Much of this pain can be attributed to falling profit margins, which are no longer tipping the scales at multiyear highs. Much more is due to struggles at GD's real profit driver: its Gulfstream business jets division. And yet, knowing that Gulfstream has been General Dynamics' Achilles' heel in recent months may also reveal the key to what will get its stock moving again.
It's also the reason why General Dynamics won its second upgrade in less than a month this morning.
The trouble with Gulfstream
My Fool.com colleague Lou Whiteman did yeoman's work describing the situation with Gulfstream in his earnings report rundown last month. "Aerospace has been an albatross weighing on General Dynamics' results for the better part of a decade," wrote Whiteman, with development costs for the company's new G500- and G600-series jets weighing on results, and troubles with the supply chain complicating matters even further.
And yet, the G500 has now launched, and business jet deliveries were up 42% year over year last quarter. The G600 is expected to be certified by the end of this quarter and to begin deliveries before the end of the year. Management says demand is "solid," leading Whiteman to postulate that "investors should expect Gulfstream margins to increase significantly in 2020, and again in 2021" -- and with sales growing in tandem with profit margins, this should lead to strong profits at General Dynamics' most important division.
Taking a cue from management, last month investment bank JPMorgan reversed its long-standing underweight rating on General Dynamics stock -- a rating motivated largely by concerns over the health of Gulfstream -- and upgraded the shares to neutral. Today, analysts at Goldman Sachs are going a step further and upgrading General Dynamics to buy.
With General Dynamics down 19% in 52 weeks, Goldman argues that any headwinds still opposing the stock are now priced into the shares, which currently trade at "the low-end of historical ranges," as noted in a TheFly.com write-up of Goldman's upgrade. Currently, GD shares sell for 1.3 times sales, versus 1.7 times sales at defense rivals Lockheed Martin and Northrop Grumman, and 1.8 times sales at Raytheon. Whiteman notes that if you survey the rest of the defense sector, General Dynamics stock now "trades at a price-to-sales multiple 10% lower than its closest defense rival."
And yet, Goldman Sachs doesn't believe that such a discount is warranted. Agreeing with Whiteman's position, the analyst predicts we will see higher Gulfstream margins going forward as G500 and G600 production ramp.

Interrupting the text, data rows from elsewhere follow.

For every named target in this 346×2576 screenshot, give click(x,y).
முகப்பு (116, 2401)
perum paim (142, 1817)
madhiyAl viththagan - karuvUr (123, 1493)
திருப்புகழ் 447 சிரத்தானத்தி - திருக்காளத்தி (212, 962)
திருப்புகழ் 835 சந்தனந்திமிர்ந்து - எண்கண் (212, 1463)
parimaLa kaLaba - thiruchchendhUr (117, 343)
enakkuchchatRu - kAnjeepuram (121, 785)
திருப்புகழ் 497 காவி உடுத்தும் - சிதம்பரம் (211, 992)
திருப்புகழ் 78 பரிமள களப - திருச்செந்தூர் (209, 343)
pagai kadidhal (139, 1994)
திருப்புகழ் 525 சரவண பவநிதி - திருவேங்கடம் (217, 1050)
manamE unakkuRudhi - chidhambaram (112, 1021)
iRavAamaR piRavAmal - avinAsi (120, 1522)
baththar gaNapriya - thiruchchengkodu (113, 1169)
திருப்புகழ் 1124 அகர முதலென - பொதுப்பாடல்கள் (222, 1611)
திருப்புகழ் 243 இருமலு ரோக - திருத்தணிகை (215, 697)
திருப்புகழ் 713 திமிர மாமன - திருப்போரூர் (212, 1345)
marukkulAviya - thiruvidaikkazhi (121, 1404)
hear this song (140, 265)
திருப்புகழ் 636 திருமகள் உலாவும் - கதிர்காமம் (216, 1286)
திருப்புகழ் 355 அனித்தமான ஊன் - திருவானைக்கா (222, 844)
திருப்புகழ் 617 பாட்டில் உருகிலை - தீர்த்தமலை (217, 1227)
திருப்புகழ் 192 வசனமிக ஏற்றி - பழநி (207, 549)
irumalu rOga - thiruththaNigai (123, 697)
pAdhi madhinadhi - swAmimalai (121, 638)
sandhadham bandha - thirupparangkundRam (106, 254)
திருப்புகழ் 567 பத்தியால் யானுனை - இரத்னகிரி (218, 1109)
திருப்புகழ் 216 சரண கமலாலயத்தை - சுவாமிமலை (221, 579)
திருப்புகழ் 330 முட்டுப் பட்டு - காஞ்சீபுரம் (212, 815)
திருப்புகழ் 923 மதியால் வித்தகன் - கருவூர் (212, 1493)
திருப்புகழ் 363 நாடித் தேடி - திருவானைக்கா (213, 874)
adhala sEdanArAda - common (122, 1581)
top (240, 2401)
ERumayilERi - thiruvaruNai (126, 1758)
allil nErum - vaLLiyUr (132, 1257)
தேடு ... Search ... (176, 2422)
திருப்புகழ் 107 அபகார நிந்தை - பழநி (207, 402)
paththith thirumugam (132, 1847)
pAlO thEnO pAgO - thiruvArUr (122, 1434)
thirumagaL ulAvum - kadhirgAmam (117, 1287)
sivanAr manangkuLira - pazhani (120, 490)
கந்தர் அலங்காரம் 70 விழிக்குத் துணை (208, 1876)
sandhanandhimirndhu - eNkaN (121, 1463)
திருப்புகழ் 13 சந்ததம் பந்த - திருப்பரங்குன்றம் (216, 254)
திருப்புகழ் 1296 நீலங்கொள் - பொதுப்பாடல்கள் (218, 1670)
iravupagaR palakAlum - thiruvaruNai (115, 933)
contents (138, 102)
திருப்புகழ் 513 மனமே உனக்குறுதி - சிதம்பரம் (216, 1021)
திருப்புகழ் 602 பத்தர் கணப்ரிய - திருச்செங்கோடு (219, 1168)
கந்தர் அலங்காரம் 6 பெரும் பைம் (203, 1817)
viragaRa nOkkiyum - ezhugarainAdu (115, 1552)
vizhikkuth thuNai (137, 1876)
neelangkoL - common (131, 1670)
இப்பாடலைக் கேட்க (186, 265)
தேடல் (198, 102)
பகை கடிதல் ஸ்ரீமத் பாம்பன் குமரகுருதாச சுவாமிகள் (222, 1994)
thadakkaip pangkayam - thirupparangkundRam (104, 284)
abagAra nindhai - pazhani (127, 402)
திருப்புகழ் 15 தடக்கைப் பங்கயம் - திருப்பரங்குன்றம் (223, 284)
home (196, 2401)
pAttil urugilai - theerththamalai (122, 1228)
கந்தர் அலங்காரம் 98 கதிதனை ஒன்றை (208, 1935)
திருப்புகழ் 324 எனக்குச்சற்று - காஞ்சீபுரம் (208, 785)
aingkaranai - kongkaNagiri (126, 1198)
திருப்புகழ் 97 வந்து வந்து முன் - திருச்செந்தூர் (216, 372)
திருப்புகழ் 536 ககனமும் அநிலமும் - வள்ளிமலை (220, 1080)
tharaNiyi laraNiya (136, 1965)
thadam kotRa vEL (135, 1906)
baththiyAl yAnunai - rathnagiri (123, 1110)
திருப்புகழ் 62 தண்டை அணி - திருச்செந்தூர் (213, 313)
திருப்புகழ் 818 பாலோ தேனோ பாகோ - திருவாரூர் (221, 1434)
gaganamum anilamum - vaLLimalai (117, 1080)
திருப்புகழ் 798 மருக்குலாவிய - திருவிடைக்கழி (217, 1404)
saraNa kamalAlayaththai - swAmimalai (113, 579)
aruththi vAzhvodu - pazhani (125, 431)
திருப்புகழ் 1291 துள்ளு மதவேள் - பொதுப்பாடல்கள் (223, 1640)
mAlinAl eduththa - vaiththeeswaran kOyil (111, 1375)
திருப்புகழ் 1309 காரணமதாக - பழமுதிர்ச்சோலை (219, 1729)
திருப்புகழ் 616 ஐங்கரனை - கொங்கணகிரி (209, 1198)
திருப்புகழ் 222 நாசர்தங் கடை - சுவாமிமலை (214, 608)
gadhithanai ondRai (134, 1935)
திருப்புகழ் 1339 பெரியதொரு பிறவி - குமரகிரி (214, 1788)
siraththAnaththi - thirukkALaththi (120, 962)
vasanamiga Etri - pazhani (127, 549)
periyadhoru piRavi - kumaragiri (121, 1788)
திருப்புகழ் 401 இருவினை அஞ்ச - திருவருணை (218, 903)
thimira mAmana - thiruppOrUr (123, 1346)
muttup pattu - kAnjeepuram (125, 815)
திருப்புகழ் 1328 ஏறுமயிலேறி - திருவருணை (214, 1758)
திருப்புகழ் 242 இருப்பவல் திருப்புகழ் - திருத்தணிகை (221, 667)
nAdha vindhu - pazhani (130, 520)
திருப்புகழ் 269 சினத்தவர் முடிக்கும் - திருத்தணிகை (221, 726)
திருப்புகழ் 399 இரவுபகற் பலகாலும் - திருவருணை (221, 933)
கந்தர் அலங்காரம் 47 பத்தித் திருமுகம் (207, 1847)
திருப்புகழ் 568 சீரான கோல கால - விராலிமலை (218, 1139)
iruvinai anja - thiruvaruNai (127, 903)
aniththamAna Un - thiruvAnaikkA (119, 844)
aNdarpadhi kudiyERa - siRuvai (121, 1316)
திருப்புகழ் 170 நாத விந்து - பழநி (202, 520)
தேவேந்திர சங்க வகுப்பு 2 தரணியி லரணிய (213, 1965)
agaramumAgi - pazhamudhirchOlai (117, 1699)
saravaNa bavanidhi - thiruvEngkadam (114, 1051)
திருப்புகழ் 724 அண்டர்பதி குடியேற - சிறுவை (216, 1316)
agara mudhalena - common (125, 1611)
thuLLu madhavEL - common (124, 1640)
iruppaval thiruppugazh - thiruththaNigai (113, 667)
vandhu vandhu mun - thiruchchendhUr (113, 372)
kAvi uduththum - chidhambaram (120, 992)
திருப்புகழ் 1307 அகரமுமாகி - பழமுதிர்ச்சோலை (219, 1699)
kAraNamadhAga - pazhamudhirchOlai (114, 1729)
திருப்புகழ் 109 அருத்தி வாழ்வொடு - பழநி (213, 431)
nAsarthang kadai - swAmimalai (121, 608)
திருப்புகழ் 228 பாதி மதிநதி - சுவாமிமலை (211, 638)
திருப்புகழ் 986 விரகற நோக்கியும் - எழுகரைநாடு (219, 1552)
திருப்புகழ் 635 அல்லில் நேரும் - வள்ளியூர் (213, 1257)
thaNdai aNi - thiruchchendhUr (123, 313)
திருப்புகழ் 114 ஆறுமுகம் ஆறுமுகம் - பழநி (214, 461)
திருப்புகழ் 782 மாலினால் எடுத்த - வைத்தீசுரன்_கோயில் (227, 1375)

Free cash flow can also be expected to improve "materially," says StreetInsider.com (subscription required). (General Dynamics generated only $2.4 billion in positive cash profits last year -- $1 billion less than the company churned out in 2017, and 27% below reported net income of $3.3 billion.)
As a result, Goldman Sachs believes the time has come to buy General Dynamics -- and keeps its price target at $204 a share.
The upshot for investors
Goldman Sachs predicts that improvements in General Dynamics' fortunes at Gulfstream are likely to result in improving investor sentiment toward General Dynamics stock -- and its own upgrade of the shares confirms that at least one analyst is convinced. And yet, investors need to be aware that as of today, free cash flow is still falling, not growing (trailing-12-month results show FCF down to $2.1 billion as of Q1 2019). And while most analysts surveyed by S&P Global Market Intelligence agree that free cash flow will improve this year (to $3.6 billion), most analysts also believe FCF will remain stuck at that level through 2020 (also $3.6 billion).
And of course, GD management itself did warn last quarter that its earnings in Q2 2019, at least, will be "very similar" to what it earned in Q1, which suggests a return to growth won't be soon in coming.
With General Dynamics shares still trading for a pricey 23 times trailing free cash flow, and a still historically high price-to-sales ratio of 1.3 -- even if that ratio is 10% cheaper than other defense stocks -- I still don't think that makes General Dynamics cheap enough to buy.